Deuxièmement, les gouvernements doivent s’attacher à adapter leur politique pour promouvoir les possibilités de croissance durable et adopter des mesures qui attirent les investisseurs à long terme, comme les dépenses publiques de R&D et d’infrastructure. Il existe une multitude d’options intéressantes, notamment les énergies renouvelables et le stockage de l’énergie, les bâtiments efficaces, l’hydrogène vert et le carbone, le captage et le stockage de carbone (CSC) des émissions industrielles, les transports publics et les véhicules électriques, ainsi que les solutions d’aménagement du territoire, d’adaptation et de protection de la nature. Nombre de ces solutions sont aujourd’hui bien moins chères et plus faciles à mettre en œuvre. Cela permettrait aux investisseurs du secteur privé de contribuer au financement de la reprise, et aux gouvernements de concentrer leurs dépenses de relance sur la mise en place des conditions nécessaires à de tels investissements et sur le soutien de standards sociaux exigeants, afin de garantir que les plans de relance soient inclusifs.
Troisièmement, en tant que propriétaires d’actifs, nous sommes favorables à une réponse multilatérale coordonnée. Une attention particulière devrait être accordée aux besoins des économies en développement et aux économies émergentes, où les impacts du coronavirus sont appelés à être les plus sévères et où les capitaux pour la transition sont les plus rares.
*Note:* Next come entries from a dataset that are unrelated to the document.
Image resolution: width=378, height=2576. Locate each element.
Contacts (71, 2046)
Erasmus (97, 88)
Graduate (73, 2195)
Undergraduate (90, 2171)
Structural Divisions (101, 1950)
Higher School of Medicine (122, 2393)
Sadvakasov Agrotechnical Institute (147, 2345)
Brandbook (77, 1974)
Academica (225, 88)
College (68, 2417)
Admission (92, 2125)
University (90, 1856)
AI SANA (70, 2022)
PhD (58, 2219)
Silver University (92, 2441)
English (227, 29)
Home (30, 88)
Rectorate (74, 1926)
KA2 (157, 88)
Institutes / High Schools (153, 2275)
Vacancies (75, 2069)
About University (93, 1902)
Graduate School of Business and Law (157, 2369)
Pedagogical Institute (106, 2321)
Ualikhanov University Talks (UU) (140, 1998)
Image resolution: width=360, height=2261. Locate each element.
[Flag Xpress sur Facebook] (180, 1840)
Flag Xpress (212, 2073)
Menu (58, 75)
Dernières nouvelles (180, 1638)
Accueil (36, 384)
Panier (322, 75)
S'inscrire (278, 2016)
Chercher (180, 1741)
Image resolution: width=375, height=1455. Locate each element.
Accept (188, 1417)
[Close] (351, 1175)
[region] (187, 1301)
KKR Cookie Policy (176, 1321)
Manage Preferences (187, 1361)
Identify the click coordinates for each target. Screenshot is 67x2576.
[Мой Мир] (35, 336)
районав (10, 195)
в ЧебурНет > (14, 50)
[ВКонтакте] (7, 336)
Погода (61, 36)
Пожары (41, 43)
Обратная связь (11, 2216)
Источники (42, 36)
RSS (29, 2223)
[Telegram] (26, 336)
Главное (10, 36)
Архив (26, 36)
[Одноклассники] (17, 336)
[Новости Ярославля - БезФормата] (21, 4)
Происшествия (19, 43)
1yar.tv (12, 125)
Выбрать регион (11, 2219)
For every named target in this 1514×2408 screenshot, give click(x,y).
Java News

Une partie des fonds de relance doit donc être consacrée au soutien de leurs efforts en matière de transition.
Une grande partie du financement d’une telle reprise durable proviendrait d’un accroissement des emprunts publics sous la forme d’obligations souveraines supplémentaires, ainsi que d’autres formes d’emprunts publics, par exemple auprès des banques de développement. Jusqu’à présent, environ 60 milliards de dollars d’obligations souveraines vertes ont été émises par 12 pays et 10 autres nations ont déjà indiqué qu’elles en émettraient cette année.
Les plans de sauvetage d’aujourd’hui sont essentiels pour apporter une aide immédiate aux milliards de personnes et d’institutions qui subissent de graves difficultés. Les plans de relance de demain peuvent et doivent poser les bases d’un passage irréversible vers une économie résiliente, à émission de carbone nettes nulles, et inclusive. L’Alliance est prête à travailler avec les gouvernements, les agences internationales et les autres parties prenantes pour atteindre cet objectif.